Japan and China will expand cooperation on markets and financial oversight, the statement said.

On trade, they "agreed that protectionism cannot be beneficial for any country, and agreed to maintain and promote the free, open and rules-based multilateral trading system," the statement said.

The Chinese side cultivated a friendly atmosphere, hoping to win over Japan as Sino-American tensions mount over the ongoing trade war. Chinese Deputy Prime Minister Liu He greeted Aso in Japanese on Thursday when the two met ahead of the dialogue, surprising those present.
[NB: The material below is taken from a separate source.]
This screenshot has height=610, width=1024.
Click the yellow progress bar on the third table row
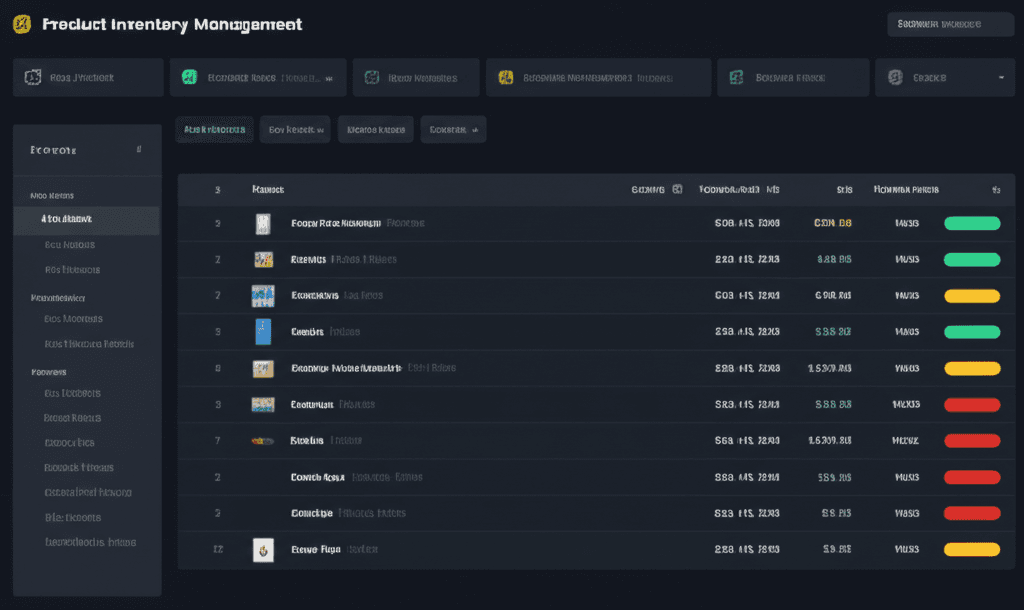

Senior Communist Party officials rarely speak other languages in public.

Asked on Friday about the most significant result of the talks, Aso cited "the best mood so far" and a lack of hostility.

The joint statement stressed warming ties as well. The premier's visit to Japan in May has helped return bilateral relations to normal, "which created favorable conditions for cooperation in various fields between the two countries," it said.

But Tokyo is in a tricky position. If it gets too close to Beijing, it risks angering Washington.

Though Aso and Liu He agreed on Thursday to fight protectionism, they differ on what this entails. Chinese state-run media reported that Japan and China will work together within the World Trade Organization framework to oppose U.S. dominance in trade. But a source who attended the talks with Aso said that was not the case.

The Japanese finance chief on Friday furthered the impression that Tokyo and Beijing are not quite on the same page. Even the word "protectionism" means different things to each side, he told reporters.